Son talent pour les vers latins le fit vite distinguer. J’ai dit que Conrart l’avait produit à l’hôtel Rambouillet, et que Fléchier y avait fait la connaissance d’Huet. Huet était naturellement le patron des beaux esprits qui se piquaient de latinité ; dès 1661, le jeune abbé lui écrivait en lui envoyant des vers : « J’ai toujours vécu sans ambition, et je n’ai été jusqu’ici homme de lettres que pour moi. Je suis dans le dessein de persévérer dans cette vie cachée et de ne rendre jamais mes défauts publics. En me réduisant à cette juste retenue, je me réserve quelques confidences particulières[1]. » Serment de vestale qui sera dès demain infidèle. Il est quelqu’un à qui un auteur n’a presque jamais la force de cacher ses secrets, et ce quelqu’un, c’est le public. Fléchier, qui cherchait à se produire, à se faire des protecteurs, ne manqua pas une occasion de mettre publiquement en relief l’art qu’il avait acquis d’aligner de jolis hexamètres ; il en adressait au Mazarin sur la paix avec l’Espagne, au comte de Brienne sur ses voyages, au dauphin sur son avenir ; mais ce fut surtout à propos du brillant carrousel donné par le jeune Louis XIV que la muse érudite de Fléchier triompha. Son poème latin sur ce sujet charma tous les beaux esprits ; on fut surpris galamment de l’art merveilleux avec lequel étaient choisies et enchâssées les épithètes descriptives ; on admira avec quel bonheur étaient rendus les plus difficiles détails de ces courses brillantes, où tant d’exercices et de jeux divers, où tant de quadriges chamarrés se mêlaient aux bannières de toutes couleurs.

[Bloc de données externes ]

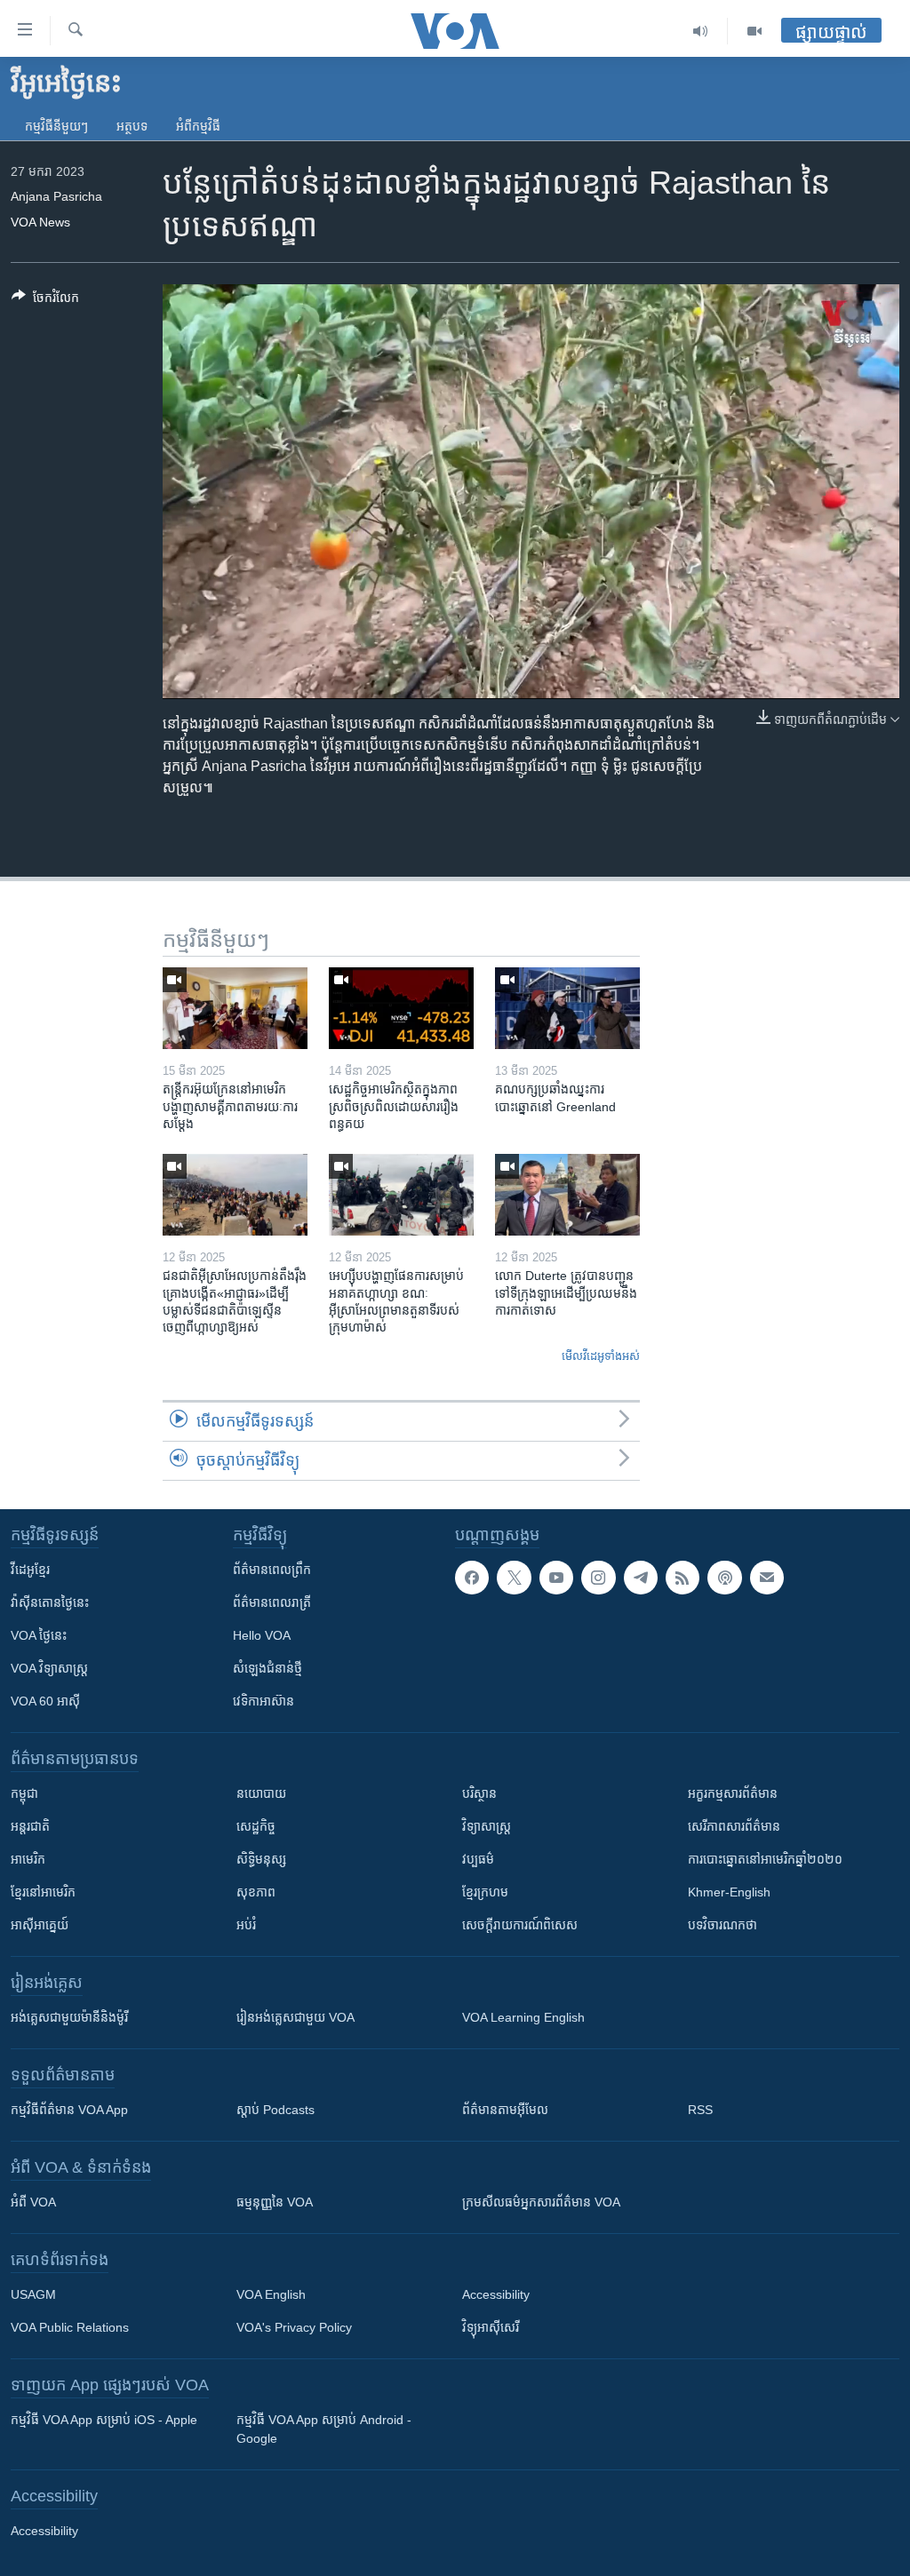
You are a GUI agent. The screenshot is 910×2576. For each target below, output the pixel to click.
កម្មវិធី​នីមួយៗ (56, 126)
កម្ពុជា (24, 1793)
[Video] (754, 31)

Sie gerere imperium discant, sic ludere reges ;


le jeune roi fut enchanté de voir ainsi louer ses fêtes, et l’imprimerie royale reproduisit avec magnificence les vers de Fléchier. Les affaires, du jeune abbé étaient en bonne voie. Chapelain, l’arbitre des graces d’alors, arbiter elegantiarum, déclara qu’il reconnaissait en lui « un très bon poète latin[2]. » Dans ce temps-là, c’était la fortune.

Il y a une piquante anecdote de la vie de Fléchier, que je place à peu près à la date où nous sommes et que j’emprunte à l’abbé d’Artigny[3], chez lequel les biographes se sont d’autant plus gardés de l’aller

  1. Œuvres de Fléchier édit. De Nîmes, t. X, p. 20.
  2. Liste de quelques gens de lettres vivans (dans Desmolets, suite des Mém. de Littérature de Sallengre, t. II, p. 32).
  3. Nouveaux Mémoires de Littérature, t. V, p. 253 et suiv.